Czy spadek cen uprawnień do emisji dwutlenku węgla może zwiastować znaczące zmiany na rynku?
- To reakcja na obecną sytuację gospodarczą na świecie. Emisja dwutlenku węgla jest mniejsza - z uwagi na gwałtowne ograniczenie zakresu aktywności ekonomicznej. Podaż uprawnień do emisji się nie zmienia, więc ich cena musi spaść.
Czy pandemia koronawirusa może wpłynąć na zmianę trendów i powstrzymanie ofensywy tzw. zielonej energii?
- Nie sądzę. Nadmiar mocy w systemie osłabi jednak w krótkim okresie inwestycje w energetyce, w tym również w OZE. Transformacja energetyki nieco zwolni, lecz to nie oznacza, że węgiel wróci do łask.
W różnych sektorach gospodarki - na przykład w branży motoryzacyjnej czy hutnictwie - menedżerowie mogą dojść do wniosku, że skoro nie ma popytu, to nie ma sensu utrzymywać niektórych zakładów produkcyjnych.
Z drugiej strony rozruszanie gospodarki będzie wymagać przyspieszenia inwestycji - i to szybkiego, co w obszarze tzw. zielonej energii jest dużo łatwiejsze niż w brązowej czy czarnej.

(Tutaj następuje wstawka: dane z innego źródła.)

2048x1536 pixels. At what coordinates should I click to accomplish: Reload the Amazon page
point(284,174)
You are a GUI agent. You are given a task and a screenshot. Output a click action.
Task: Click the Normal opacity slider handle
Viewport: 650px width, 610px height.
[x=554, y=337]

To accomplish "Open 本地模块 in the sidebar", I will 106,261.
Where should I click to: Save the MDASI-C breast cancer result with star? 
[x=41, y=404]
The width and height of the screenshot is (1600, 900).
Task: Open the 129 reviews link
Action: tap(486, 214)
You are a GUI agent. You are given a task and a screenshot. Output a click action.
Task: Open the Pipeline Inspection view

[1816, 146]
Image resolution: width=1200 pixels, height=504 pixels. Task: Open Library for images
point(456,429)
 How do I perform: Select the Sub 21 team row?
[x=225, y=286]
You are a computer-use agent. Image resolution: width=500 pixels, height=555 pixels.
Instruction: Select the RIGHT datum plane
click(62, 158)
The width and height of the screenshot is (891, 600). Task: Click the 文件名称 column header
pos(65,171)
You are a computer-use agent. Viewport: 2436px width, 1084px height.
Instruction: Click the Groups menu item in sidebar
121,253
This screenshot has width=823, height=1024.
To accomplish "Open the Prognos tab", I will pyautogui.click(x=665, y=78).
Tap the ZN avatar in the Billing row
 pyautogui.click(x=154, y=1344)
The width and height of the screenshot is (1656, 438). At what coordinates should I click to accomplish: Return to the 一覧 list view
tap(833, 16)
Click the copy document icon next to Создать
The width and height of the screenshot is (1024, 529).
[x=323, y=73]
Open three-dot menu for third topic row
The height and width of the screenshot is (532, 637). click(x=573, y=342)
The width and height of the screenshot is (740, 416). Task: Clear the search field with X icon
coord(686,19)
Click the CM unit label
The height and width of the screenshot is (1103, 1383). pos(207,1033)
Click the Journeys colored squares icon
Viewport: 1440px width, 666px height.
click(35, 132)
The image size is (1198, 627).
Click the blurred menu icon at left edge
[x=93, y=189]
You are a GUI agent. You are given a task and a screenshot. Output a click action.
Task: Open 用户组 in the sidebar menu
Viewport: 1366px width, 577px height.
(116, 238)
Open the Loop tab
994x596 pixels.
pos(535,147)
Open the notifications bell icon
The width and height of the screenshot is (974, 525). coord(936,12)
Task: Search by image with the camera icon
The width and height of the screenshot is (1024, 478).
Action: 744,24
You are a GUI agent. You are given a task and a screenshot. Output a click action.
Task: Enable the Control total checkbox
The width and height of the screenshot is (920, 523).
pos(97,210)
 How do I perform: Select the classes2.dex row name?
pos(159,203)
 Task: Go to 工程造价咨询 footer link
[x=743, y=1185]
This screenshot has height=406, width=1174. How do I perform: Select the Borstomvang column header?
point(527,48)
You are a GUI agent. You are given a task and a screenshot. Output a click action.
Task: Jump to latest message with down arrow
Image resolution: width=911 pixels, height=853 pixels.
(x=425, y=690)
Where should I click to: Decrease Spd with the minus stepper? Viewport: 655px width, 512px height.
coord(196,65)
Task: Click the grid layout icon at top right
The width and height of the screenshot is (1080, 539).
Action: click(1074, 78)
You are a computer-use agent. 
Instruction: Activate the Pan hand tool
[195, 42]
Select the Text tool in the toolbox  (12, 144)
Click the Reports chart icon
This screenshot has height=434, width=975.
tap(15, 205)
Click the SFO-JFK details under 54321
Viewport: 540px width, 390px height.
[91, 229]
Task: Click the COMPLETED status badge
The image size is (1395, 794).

To może nie będzie widoczne od razu, w przyszłym roku może to być natomiast jeden z silników ożywienia.
Czytaj również: Tchórzewski o węglu i energii: Nie widzę potrzeby dalszej konsolidacji
Nie brak u nas opinii, że nasza największa spółka węglowa, czyli Polska Grupa Górnicza, musi się zreorganizować, żeby przetrwać.
- Polską Grupę Górniczą czeka głęboka restrukturyzacja. Musi dojść do istotnej redukcji wydobycia i zatrudnienia, by ta firma przeżyła. Mamy mniejsze zapotrzebowanie na węgiel. Była ciepła zima, dochodzi teraz epidemia koronawirusa.
Może rząd wyciągnie pomocną dłoń do górnictwa, ale teraz wszystkie branże będą miały swe potrzeby. Miliony miejsc pracy będą zagrożone i praktycznie każdy sektor gospodarki dotkną skutki epidemii. A budżet nie jest bez dna...
W górnictwie podkreślają, że branża to nie tylko producenci węgla, ale też liczni kooperanci kopalń, firmy dostarczające różnego rodzaju produkty, w tym maszyny i urządzenia oraz usługi…
- Ale górnictwo nie jest w tym sensie jakąś szczególną branżą. Przecież firmy z różnych sektorów przemysłu czy usług mają kooperantów. Jeżeli odbicie na rynku potrwa długo, to może dojść do znacznej recesji nie tylko w górnictwie, ale po prostu wszędzie.
Z punktu widzenia branży będzie to jednak do pewnego stopnia przypominać sytuację z początku lat 90. W czasach socjalizmu zbudowano u nas znaczące moce wydobywcze dostosowane do realiów energochłonnej gospodarki centralnie planowanej.
Po roku 1989 racjonalizacja decyzji produkcyjnych w przemyśle zaowocowała gwałtownym spadkiem zapotrzebowania na energię elektryczną i pierwotną. Trzeba zatem było gwałtownie redukować wydobycie i zatrudnienie. Teraz sytuacja może być podobna.
Realia rynkowe sprowokują zmiany?
- Dostosowania w innych sektorach wymuszą je w samym górnictwie. Przykładowo: ArcelorMittal może zadecydować, że zamknie produkcję w Polsce. Nie mówię, że to się na pewno stanie, ale wobec nadpodaży mocy produkcyjnych w sektorze stalowym to możliwe.
Jeśli do tego dojdzie, zaobserwujemy także znacząco niższe zapotrzebowanie na węgiel koksowy. Z węglem energetycznym jest podobnie. Nawet umiarkowane scenariusze pokazują, że wiele branż będzie miało wielkie problemy; poszukają oszczędności, gdzie się tylko da, w tym na energii i zatrudnieniu. Górnictwo nie uniknie zmierzenia się z tą rzeczywistością.